Briga entre produtores e distribuidores
Em nota oficial da ABL, Ana Maria reafirma a “necessidade fundamental de respeito ao direito de remuneração do autor. Não pode passar a ser a única categoria de quem se espera que exerça sua profissão sem receber pagamento”. No evento, ela propôs a redação de um texto com as reivindicações para envio ao Congresso.
Roberto Feith, diretor-geral da editora Objetiva, lembrou que o verdadeiro embate dos dias atuais é entre os criadores de informação e os distribuidores de conteúdo (legalmente ou não) na internet, como Google e afins. Para Feith, estes falam de liberdade de expressão, mas na verdade protegem seus próprios interesses:
— Essa distribuição de conteúdo alheio envolve muito dinheiro, é o grande negócio de nossos dias. Veja-se a compra do YouTube pelo Google por US$ 1,65 bilhão em 2006. Que criadores foram remunerados por isso? Esses distribuidores dizem que o conteúdo deve ser livre, mas eles vão liberar suas patentes? Eles ganham com publicidade, e muitas vezes quem paga são sites que armazenam conteúdo ilegalmente na internet, como fazia o extinto Megaupload.
Em 2011, a Associação Nacional dos Jornais (ANJ) recomendou que os 154 jornais associados saíssem do Google News porque o portal não oferece remuneração. O pedido foi ratificado há duas semanas na reunião da Sociedade Interamericana de Imprensa, em São Paulo.
O escritor João Ubaldo Ribeiro, escalado, em cima da hora, para compor a mesa principal no debate da ABL, foi enfático em seu discurso a favor dos direitos autorais.
— A literatura não é obrigada a estar comprometida com nenhuma causa, mas historicamente sempre foi responsável pela preservação e pelo aprimoramento da língua no país.
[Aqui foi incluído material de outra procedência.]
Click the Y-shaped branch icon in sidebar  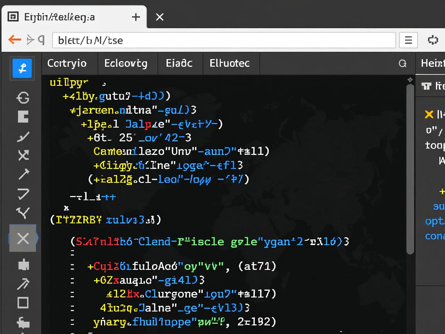23,212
Se se retira o incentivo aos homens e mulheres que a fazem, vamos acabar sem nada. — afirmou. — Google e Facebook posam de mocinhos, mas faturam bem com publicidade.
Para o compositor Fernando Brant, todo autor deve ser remunerado e autorizar previamente qualquer uso de sua obra.
— Estamos hoje numa fase de transição. Acho que vamos chegar a um ponto de equilíbrio em que as pessoas poderão ter acesso à obra a um preço mais barato, mas o autor vai continuar ganhando o dele. Senão, ninguém mais vai escrever livro, ninguém vai compor. Afinal, quem trabalha de graça?
Quanto à manutenção das notificações extrajudiciais para retirada mais rápida de conteúdos que violam copyright, Paul Rosa, presidente da Associação Brasileira de Produtores de Discos (ABPD), citou alguns números para demonstrar que a judicialização seria nociva:
— Só no ano passado, houve no país mais de 80 mil notificações por publicação ilegal on-line: 50 mil de livros, 18 mil de músicas e 15 mil de filmes. No esquema extrajudicial, a absoluta maioria é retirada sem contestação. Com uma ordem judicial, os custos subiriam a Justiça ficaria sobrecarregada. Não vale a pena abandonar uma prática que dá certo nos Estados Unidos e na Europa.
Defesa do “notifica, retira”
De acordo com José Francisco de Araújo Lima, diretor de Relações Institucionais, Regulação e Novas Mídias das Organizações Globo, a empresa por vezes faz 150 notificações por semana de violação de copyright na rede.
— É preciso manter o notice and takedown (notificação e retirada) no marco, e imputar responsabilidade ao provedor que não atender à solicitação. Usar ordem judicial para isso tornará tudo impraticável, com a morosidade da Justiça e os custos dos processos — explicou.